2021-12-17T12:34:47.367Z ERROR [IndexRotationThread] Couldn't point deflector to a new index
org.graylog2.indexer.ElasticsearchException: Couldn't switch alias gl-events_deflector from index gl-events_11 to index gl-events_1
This error indicates that you have a problem in Elasticsearch - it usually means you have reached the highwatermark for disk space. Here is a link I found that talks about correcting it. Make sure you have checked and solved disk space issues too!
I used the </> forum tool to format your logs to be a bit more readable.
According to this post, I have to run a curl command to set the indices to read write again having freed up disk space as they won’t do it by themselves.
When I run that command though, it times out, because the web interface is not responding. Catch 22!
We upgraded from 2.5.2 to 3.3.16 yesterday and are also experiencing poor GUI performance, although in our case I’ve at least isolated it to data which resides in a index set with > 1500 total daily fields vis another index set with < 120. A noticed change was in the number of fields listed given a basic search, previously it was showing only those included in the current stream/search parameters, now it’s showing ALL fields in that index-set. We’ve been working to massage our data modeling so as to reduce field count/usage, but that’s a long term project. As of the upgrade yesterday attempting to search/filter against any stream in the default index set (> 1500 fields) is slow with frequent periods of being unresponsive. Yeah just checked again, the fields selector default is to only list fields from currently selected streams, but what it’s doing is listing all fields for all streams in that index-set.
Additional info, while our (4) nodes may be processing 5000 - 10000 messages/second at any given time, overall system load isn’t a concern, and the Elasticsearch nodes are all health and under reasonable load. All are bare metal, not VM or container. No disk space issues or hardware issues. No change in GUI behavior while connected to a node handling only 500 messages/second vs one doing 5k/second.

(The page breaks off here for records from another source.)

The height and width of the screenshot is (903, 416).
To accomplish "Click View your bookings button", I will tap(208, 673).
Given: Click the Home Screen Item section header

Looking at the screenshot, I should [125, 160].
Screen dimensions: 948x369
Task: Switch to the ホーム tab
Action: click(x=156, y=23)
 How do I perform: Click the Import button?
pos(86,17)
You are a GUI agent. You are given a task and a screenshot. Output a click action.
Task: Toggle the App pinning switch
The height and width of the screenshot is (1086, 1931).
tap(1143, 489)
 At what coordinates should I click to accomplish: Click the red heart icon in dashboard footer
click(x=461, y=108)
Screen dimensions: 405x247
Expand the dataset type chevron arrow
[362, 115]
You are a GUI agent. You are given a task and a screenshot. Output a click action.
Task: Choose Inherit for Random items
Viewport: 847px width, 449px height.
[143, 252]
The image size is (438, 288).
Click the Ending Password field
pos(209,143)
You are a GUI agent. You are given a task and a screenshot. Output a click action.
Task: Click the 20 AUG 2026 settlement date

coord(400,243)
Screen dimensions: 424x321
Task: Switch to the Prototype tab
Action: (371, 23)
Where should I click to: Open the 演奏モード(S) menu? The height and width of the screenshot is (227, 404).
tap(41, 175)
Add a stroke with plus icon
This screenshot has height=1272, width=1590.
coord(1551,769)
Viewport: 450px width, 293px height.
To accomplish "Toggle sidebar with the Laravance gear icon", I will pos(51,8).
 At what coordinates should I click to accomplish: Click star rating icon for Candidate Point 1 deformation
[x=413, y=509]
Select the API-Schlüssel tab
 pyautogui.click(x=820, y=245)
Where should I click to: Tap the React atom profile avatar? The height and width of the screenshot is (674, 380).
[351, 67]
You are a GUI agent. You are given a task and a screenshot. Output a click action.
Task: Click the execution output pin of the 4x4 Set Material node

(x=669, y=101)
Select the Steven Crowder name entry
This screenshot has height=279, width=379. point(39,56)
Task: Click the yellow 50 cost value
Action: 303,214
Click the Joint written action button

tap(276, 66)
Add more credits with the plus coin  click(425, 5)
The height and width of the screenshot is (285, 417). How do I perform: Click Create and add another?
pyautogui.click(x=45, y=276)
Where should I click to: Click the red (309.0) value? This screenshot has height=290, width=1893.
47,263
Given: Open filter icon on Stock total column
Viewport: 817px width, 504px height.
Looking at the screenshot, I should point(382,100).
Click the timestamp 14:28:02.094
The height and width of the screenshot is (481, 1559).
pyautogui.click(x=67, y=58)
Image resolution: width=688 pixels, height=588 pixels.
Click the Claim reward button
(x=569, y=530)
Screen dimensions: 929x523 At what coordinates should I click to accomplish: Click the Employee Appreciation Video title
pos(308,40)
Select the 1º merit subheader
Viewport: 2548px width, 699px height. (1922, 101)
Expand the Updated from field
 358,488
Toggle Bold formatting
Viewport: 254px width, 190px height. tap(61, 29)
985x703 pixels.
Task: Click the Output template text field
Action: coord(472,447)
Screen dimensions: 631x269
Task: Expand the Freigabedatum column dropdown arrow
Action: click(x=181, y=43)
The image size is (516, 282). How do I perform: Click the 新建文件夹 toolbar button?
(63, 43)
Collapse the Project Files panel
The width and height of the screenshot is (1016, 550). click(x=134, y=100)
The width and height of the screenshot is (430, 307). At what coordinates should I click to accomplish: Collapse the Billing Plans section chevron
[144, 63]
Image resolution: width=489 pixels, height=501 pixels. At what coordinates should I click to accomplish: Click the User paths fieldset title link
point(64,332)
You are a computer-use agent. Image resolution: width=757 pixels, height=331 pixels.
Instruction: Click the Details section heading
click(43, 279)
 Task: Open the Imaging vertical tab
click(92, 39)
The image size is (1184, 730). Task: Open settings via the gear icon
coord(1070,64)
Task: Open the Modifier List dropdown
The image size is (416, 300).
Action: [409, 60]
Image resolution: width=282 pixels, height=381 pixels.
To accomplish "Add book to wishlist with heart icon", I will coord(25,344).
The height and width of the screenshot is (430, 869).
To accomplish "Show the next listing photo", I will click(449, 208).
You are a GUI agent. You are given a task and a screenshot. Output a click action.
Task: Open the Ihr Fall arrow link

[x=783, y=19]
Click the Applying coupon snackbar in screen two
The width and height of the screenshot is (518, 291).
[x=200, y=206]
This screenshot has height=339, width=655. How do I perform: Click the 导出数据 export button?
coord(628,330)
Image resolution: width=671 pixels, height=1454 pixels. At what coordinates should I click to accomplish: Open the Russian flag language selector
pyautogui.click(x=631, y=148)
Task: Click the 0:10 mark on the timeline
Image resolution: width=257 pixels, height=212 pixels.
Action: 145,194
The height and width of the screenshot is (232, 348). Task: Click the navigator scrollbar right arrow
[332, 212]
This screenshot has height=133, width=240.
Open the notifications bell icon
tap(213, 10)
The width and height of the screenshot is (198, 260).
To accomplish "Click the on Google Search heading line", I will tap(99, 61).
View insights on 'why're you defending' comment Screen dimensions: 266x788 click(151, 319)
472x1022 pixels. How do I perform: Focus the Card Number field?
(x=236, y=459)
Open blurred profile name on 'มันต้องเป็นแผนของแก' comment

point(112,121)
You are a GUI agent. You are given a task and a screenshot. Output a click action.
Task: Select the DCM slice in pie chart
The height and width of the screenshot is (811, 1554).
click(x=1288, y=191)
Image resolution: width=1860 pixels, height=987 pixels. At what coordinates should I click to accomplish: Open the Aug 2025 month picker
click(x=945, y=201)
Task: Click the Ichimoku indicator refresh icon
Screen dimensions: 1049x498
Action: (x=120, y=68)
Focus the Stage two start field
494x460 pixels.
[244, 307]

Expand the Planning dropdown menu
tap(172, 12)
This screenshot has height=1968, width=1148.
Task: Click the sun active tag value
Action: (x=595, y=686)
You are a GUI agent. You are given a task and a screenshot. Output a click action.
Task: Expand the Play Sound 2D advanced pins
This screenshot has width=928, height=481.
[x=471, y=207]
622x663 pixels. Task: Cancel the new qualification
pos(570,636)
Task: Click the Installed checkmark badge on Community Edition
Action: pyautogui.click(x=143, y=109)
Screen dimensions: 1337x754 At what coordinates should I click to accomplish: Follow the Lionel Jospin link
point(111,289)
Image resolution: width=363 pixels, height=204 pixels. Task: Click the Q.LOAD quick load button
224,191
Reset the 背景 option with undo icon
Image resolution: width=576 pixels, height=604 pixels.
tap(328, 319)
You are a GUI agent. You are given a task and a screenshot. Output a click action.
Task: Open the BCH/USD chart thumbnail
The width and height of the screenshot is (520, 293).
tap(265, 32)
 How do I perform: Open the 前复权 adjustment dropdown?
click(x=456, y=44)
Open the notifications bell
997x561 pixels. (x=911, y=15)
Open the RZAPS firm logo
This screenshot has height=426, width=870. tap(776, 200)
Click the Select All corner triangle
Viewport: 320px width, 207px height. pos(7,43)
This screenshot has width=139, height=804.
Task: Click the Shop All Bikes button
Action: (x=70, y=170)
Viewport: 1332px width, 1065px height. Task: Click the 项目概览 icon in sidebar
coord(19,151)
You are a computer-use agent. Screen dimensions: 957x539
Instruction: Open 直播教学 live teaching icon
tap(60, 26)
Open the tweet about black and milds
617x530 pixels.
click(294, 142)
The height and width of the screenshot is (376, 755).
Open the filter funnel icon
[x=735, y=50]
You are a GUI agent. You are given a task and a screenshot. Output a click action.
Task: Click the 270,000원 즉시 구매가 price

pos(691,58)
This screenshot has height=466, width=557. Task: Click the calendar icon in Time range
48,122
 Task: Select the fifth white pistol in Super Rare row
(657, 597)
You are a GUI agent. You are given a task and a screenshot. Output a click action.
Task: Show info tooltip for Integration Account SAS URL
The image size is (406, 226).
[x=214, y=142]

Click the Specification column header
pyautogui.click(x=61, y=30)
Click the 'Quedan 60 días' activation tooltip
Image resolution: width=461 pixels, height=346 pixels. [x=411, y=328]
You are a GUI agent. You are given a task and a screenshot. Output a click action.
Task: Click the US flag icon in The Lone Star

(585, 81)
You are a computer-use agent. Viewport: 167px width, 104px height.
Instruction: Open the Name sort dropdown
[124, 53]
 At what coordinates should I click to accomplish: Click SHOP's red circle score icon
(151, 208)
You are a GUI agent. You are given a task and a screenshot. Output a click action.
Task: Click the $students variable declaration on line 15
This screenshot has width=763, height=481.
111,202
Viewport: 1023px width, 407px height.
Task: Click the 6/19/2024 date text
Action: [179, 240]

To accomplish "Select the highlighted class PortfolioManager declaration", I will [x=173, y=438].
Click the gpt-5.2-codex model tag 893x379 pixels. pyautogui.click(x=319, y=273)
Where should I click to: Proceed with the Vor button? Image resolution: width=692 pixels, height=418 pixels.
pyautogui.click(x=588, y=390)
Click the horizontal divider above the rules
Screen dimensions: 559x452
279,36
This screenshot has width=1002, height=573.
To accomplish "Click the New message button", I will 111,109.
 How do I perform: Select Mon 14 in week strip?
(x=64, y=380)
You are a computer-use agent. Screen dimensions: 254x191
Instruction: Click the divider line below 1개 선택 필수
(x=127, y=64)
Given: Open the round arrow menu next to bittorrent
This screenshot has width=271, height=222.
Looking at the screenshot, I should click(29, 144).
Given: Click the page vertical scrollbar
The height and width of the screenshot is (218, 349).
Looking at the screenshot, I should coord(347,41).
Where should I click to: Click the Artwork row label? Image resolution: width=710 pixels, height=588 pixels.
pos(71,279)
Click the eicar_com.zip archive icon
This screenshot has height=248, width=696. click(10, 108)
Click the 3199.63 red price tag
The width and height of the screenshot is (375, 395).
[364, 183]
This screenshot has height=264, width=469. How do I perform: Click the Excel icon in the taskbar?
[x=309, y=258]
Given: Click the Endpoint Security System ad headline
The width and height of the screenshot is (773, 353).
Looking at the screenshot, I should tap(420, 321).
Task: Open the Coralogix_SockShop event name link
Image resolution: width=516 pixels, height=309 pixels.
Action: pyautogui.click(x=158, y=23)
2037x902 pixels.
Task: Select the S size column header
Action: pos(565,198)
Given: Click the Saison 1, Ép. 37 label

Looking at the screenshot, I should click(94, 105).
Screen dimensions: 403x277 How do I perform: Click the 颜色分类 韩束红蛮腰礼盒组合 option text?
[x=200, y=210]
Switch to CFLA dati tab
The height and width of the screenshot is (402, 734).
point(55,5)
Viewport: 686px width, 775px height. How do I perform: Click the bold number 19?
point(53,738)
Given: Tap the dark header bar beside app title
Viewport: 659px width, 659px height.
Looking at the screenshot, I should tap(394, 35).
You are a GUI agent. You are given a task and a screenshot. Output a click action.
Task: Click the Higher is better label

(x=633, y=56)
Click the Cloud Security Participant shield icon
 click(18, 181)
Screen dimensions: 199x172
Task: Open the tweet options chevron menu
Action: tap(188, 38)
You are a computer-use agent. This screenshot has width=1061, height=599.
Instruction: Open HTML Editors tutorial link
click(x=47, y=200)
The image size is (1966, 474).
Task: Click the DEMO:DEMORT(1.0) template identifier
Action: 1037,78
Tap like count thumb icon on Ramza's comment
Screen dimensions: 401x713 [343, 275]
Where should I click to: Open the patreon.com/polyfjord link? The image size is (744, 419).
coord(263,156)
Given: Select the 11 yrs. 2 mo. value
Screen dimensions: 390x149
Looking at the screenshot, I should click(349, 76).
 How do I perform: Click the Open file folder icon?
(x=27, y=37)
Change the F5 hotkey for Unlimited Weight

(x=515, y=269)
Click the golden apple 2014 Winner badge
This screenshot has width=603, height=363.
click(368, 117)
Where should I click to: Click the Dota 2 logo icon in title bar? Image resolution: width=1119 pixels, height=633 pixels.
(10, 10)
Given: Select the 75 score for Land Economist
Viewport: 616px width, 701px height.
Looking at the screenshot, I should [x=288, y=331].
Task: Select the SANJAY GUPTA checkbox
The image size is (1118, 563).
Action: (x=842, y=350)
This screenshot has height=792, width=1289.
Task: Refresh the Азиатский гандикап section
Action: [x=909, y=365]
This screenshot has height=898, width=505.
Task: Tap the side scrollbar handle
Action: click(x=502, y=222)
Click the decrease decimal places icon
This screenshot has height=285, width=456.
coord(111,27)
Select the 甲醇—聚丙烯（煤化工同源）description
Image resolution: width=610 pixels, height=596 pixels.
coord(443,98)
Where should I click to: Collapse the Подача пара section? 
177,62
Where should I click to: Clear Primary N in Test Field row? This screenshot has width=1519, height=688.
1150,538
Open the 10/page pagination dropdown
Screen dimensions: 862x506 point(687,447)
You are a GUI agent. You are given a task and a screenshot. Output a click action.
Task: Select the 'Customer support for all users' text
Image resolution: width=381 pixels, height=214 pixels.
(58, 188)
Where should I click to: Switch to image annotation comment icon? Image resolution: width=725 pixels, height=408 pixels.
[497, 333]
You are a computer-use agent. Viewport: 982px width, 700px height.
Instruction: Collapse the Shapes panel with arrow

Interesting to hear your experience John. In my case this performance issue has been around for several months, and despite me updating to the latest version, persists.
My best guess at the moment is that the indices are locked as read only for some reason. I have found a command that has been used to unlock them but there’s a syntax error in it and my Linux skills are pretty basic I’m afraid.
The command is something like this:
curl -X PUT “localhost:9000/_all/_settings?pretty” -H ‘Content-Type: application/json’ -d ’{“index.blocks.read_only_allow_delete”: null}’
ubuntu@SystemsLoggingGraylog-Live:~$ sudo systemctl status elasticsearch
● elasticsearch.service - Elasticsearch
Loaded: loaded (/usr/lib/systemd/system/elasticsearch.service; enabled; vendor preset: enabled)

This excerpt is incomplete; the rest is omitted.